The fun of 2-XL began when the user inserted a tape in the robot’s midsection and pressed a red button on the top of its head. Many tapes also came with special overlay cards that could be placed over the four buttons to make them game-specific. With a press of the “Question” button, 2-XL began its string of multiple choice and true/false kid-stumpers. Once a guess was entered, the 2-XL would make a few computer-style noises and tell the user whether their answer was right or not. It would also chime in some extra information on the topic in question.

So, there we have it. Mystery solved. I’d go to sleep now, only I have to start working in 40 minutes. But it was a hunt well won!

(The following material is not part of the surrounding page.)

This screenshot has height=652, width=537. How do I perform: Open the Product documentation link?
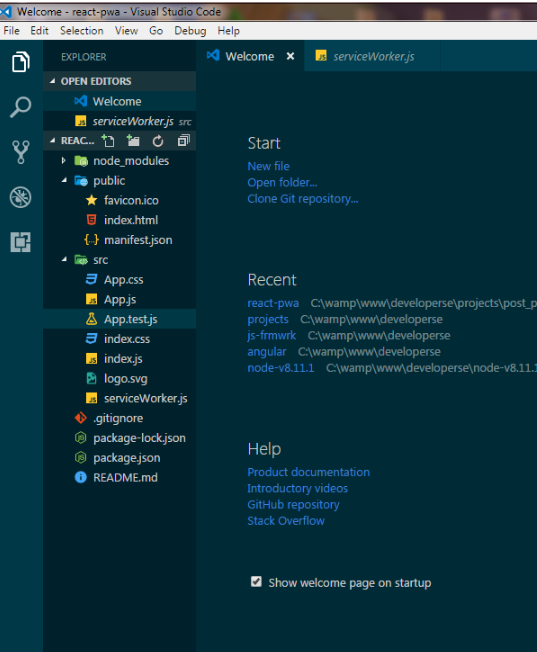click(308, 472)
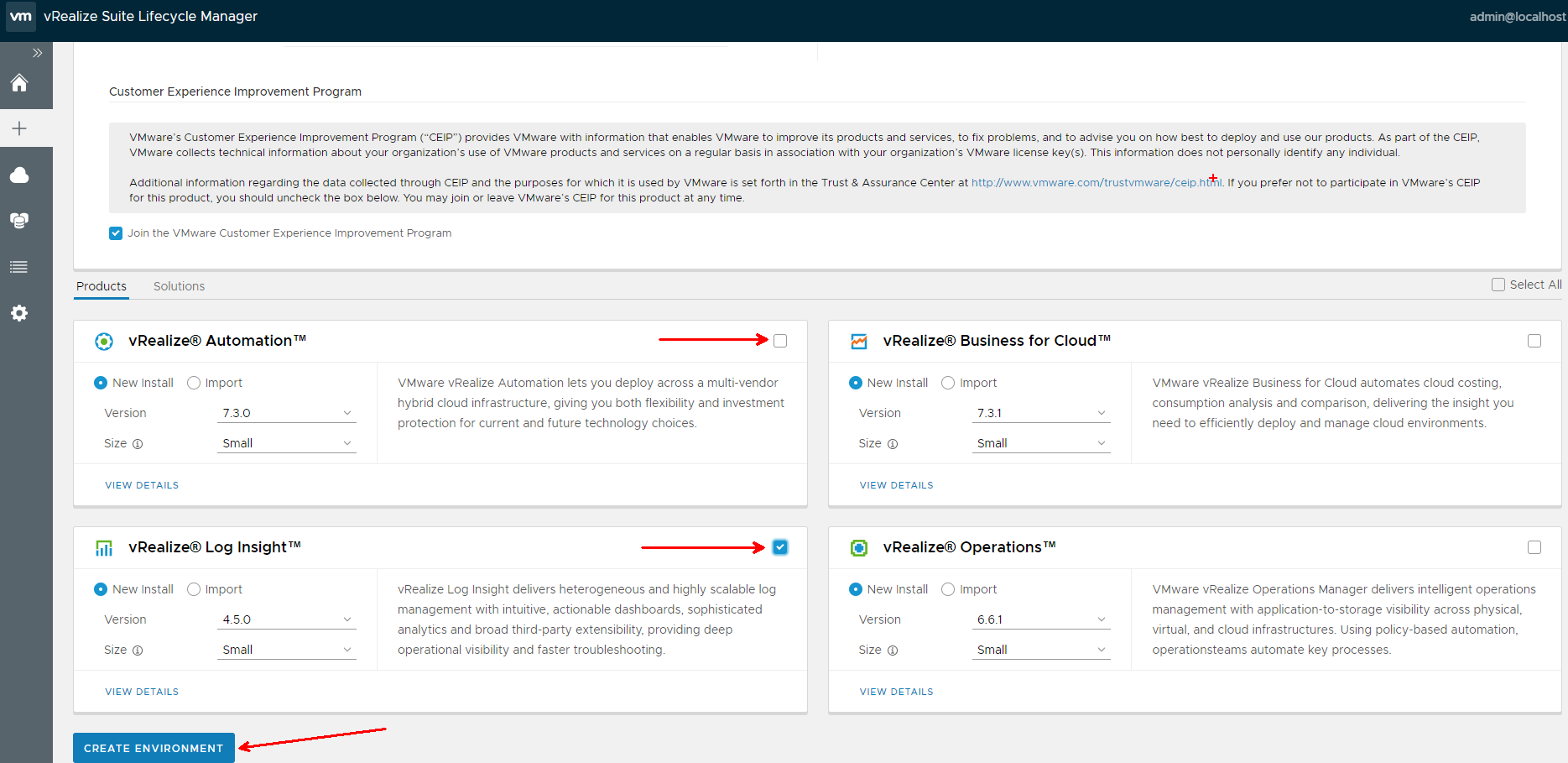Click the Home icon in sidebar
The height and width of the screenshot is (763, 1568).
click(19, 83)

Remembering the Little Professor Calculator

22 March 2009 Leave a comment

While surfing around my innumerable feeds I came across a interview on the G4 blog with Jon-Paul C. Dyson, the Director of the National Center for the History of Electronic Games and Eric Wheeler, Associate Curator. While it’s true that there is now a valid reason to visit Rochester, NY (and why build a museum all the way out there is what I want to know), something smacked me upside the head with a big old “oh my god, I totally forgot about that!”

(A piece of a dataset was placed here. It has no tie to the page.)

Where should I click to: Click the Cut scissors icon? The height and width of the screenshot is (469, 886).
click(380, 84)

The Little Professor Calculator

The Little Professor Calculator

Meet The Little Professor Calculator. Released by Texas Instruments in 1976, it was given to me for Christmas that year by one of my parents, most likely my mother who couldn’t handle helping me learn new math. The Little Professor was not a bad gift to give a child who was not doing well in mathematics. I was fine with 1 + 1 = 2, but after that I’m all fingers and toes (and still am!).

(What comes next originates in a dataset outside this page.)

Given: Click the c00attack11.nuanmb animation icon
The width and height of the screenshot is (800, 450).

I was completely in love with my Little Professor. It had buttons, flashing LEDs, and was electronic and I was utterly fascinated with it despite it’s mathematical inclination. It had a wrist strap which was attached to the professor’s plastic mortarboard-like top, so it kind of looked like a tassel. According to Retroland, it came with five levels of difficulty and 16,000 math problems. I think it even had problems where you were given two numbers and a result and had to figure out which operator resulted in the answer. I think it may have even kept track of how many answers your got right or wrong, but my memory is kind of fuzzy on this point.

I spent a lot of hours counting fingers and toes playing with this thing. But sadly, I don’t think the Little Professor helped my budding educational career when it came to math: to this day I struggle with my seven and eight times tables. Maths is clearly not my thing. But at least for a while, until the next cool shiny electronic toy came along, I had a friend in the Little Professor helping me along.